> [What you need to do]: Copy the items below verbatim, from the line containing "This screenshot has height=1080, width=1080." up to and including the line containing "tap(244, 606)".

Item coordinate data
┄┄┄┄┄┄
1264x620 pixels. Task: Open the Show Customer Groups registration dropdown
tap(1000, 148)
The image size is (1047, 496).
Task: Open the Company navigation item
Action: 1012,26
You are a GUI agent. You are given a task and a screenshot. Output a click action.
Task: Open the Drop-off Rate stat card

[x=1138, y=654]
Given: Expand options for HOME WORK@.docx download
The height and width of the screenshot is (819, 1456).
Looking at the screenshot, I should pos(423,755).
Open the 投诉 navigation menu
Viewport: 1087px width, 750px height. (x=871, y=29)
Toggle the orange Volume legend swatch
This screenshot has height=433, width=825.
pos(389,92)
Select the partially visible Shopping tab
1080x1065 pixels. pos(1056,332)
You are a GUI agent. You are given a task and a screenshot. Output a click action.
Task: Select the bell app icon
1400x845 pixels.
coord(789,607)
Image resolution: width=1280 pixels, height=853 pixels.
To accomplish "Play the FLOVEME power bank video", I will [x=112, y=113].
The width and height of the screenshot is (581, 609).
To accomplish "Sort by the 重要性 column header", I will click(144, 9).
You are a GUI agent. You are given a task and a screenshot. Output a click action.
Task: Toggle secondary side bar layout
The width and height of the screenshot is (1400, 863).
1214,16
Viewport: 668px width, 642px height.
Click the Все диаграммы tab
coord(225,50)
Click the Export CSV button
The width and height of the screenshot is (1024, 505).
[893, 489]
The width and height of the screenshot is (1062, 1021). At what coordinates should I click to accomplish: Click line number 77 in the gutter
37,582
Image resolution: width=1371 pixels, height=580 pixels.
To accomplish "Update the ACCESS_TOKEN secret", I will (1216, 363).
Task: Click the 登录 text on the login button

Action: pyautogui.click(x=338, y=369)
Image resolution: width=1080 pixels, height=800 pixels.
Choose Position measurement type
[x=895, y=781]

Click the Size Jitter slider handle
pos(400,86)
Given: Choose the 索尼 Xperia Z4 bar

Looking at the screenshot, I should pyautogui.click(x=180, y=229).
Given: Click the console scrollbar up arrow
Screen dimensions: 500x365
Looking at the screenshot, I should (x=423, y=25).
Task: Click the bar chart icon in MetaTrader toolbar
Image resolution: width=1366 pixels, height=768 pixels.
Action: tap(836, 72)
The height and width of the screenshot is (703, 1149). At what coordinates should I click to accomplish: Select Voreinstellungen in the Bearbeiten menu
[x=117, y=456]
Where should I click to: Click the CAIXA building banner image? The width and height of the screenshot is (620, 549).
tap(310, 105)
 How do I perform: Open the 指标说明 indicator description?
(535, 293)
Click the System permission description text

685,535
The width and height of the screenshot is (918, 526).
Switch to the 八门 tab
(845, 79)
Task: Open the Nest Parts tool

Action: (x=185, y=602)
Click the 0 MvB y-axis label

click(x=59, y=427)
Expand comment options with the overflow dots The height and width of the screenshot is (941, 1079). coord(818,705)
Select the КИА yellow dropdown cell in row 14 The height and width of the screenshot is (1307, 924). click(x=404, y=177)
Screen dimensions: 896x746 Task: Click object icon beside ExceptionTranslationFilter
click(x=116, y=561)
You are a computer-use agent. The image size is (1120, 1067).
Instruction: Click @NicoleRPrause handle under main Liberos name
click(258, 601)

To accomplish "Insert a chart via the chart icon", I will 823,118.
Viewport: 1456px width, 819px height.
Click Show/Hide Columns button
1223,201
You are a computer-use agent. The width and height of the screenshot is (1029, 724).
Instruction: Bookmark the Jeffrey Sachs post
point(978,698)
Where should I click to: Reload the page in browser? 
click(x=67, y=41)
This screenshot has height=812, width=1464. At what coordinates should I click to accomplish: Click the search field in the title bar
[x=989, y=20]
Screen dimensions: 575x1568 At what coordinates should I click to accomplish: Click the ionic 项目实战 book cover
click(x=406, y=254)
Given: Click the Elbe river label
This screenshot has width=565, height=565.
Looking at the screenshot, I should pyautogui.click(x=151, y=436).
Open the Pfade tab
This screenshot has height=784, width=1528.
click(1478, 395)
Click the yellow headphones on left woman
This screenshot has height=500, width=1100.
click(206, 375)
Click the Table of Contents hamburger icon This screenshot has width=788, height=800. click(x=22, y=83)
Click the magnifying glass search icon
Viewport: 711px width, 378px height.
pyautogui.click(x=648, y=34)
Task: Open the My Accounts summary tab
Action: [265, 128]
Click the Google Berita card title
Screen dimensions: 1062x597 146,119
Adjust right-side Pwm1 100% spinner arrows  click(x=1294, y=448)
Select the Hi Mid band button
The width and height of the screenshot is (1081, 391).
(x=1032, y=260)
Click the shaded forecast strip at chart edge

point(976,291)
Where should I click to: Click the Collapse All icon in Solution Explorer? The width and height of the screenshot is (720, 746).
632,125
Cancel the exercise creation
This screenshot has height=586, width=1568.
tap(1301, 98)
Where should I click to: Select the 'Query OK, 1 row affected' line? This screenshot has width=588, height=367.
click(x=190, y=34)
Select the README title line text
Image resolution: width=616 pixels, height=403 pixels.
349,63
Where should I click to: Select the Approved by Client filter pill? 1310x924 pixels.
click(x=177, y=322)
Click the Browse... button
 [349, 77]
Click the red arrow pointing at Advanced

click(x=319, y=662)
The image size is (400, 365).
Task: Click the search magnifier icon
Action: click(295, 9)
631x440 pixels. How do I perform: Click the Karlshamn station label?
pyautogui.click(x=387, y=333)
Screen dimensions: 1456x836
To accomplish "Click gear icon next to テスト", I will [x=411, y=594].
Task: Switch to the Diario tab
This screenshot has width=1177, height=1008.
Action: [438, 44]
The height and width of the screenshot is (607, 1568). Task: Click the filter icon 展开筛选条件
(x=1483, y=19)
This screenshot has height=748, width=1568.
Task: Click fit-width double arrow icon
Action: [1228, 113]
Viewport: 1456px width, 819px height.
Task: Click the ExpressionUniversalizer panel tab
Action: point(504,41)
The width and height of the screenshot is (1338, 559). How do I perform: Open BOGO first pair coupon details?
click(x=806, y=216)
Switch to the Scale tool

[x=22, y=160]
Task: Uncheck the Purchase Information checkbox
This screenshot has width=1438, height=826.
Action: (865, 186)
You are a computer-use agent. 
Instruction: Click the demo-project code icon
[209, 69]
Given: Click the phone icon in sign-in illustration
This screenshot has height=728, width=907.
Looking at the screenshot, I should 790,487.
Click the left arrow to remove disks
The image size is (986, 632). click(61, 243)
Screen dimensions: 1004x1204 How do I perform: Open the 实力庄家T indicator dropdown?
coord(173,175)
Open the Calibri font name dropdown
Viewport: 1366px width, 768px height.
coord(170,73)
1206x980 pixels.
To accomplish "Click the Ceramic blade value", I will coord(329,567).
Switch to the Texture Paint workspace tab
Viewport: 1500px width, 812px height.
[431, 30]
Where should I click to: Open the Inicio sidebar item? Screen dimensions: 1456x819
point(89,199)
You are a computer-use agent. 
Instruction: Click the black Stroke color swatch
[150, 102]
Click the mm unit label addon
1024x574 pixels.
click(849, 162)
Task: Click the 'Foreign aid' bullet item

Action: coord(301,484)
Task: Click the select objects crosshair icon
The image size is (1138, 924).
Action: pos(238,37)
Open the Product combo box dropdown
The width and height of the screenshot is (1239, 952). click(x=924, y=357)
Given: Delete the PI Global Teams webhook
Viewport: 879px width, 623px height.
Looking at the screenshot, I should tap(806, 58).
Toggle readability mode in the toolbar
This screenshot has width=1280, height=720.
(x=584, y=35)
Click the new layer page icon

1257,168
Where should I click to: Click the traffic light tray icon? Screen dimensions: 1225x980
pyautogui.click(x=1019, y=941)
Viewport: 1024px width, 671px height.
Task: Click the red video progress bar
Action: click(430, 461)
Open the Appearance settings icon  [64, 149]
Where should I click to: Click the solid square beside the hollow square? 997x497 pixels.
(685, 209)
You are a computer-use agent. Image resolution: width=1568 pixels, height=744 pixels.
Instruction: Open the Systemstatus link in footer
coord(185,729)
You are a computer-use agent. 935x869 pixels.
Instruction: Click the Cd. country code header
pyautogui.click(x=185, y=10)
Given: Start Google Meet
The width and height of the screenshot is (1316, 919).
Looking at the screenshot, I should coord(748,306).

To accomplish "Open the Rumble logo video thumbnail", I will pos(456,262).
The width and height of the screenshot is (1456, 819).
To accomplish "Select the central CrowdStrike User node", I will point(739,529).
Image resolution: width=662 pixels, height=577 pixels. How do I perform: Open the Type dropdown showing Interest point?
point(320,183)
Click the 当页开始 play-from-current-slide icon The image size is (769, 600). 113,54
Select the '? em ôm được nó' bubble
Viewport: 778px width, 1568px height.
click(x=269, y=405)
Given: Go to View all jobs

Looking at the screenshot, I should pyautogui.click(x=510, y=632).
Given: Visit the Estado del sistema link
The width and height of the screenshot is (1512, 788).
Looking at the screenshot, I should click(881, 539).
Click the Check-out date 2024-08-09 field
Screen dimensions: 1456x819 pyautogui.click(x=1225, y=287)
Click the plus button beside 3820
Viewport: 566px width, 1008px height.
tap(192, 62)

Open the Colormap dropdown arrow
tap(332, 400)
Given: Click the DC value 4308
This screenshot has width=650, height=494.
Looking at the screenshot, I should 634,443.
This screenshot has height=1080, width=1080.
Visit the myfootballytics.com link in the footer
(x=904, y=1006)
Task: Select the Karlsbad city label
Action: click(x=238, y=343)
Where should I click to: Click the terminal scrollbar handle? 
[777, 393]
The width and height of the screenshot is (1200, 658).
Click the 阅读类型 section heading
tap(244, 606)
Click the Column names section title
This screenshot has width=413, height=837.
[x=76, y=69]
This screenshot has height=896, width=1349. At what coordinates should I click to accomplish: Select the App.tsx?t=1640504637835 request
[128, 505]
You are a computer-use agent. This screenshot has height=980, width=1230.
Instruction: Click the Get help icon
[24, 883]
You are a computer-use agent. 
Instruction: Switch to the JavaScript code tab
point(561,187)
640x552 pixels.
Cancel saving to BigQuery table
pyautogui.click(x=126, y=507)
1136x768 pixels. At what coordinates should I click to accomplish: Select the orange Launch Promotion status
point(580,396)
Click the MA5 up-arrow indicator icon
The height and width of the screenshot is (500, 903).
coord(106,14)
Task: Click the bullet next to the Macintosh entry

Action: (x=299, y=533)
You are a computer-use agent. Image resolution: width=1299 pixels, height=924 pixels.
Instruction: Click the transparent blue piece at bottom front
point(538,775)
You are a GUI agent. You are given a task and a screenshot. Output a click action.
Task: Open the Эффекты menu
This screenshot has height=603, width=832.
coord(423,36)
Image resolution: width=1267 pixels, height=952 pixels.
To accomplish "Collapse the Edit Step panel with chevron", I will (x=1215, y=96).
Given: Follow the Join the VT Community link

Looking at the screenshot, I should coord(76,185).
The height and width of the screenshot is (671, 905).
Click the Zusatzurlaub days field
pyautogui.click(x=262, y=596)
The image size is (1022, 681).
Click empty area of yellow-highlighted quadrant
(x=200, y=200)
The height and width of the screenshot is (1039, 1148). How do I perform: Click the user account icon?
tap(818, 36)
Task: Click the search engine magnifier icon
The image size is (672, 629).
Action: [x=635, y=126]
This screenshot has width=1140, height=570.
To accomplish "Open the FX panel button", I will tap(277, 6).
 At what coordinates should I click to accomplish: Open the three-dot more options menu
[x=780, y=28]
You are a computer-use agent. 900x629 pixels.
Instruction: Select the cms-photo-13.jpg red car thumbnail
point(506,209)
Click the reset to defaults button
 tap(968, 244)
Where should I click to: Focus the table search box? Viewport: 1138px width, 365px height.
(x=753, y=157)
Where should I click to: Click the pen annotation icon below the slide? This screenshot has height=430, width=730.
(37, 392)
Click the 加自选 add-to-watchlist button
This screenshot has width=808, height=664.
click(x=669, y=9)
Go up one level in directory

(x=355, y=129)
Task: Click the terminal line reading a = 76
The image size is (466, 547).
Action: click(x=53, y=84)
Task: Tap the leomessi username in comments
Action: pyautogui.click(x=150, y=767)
┄┄┄┄┄┄
> [Exercise response]:
This screenshot has height=1080, width=1080.
Visit the myfootballytics.com link in the footer
(x=904, y=1006)
Task: Select the Karlsbad city label
Action: click(x=238, y=343)
Where should I click to: Click the terminal scrollbar handle? 
[777, 393]
The width and height of the screenshot is (1200, 658).
Click the 阅读类型 section heading
tap(244, 606)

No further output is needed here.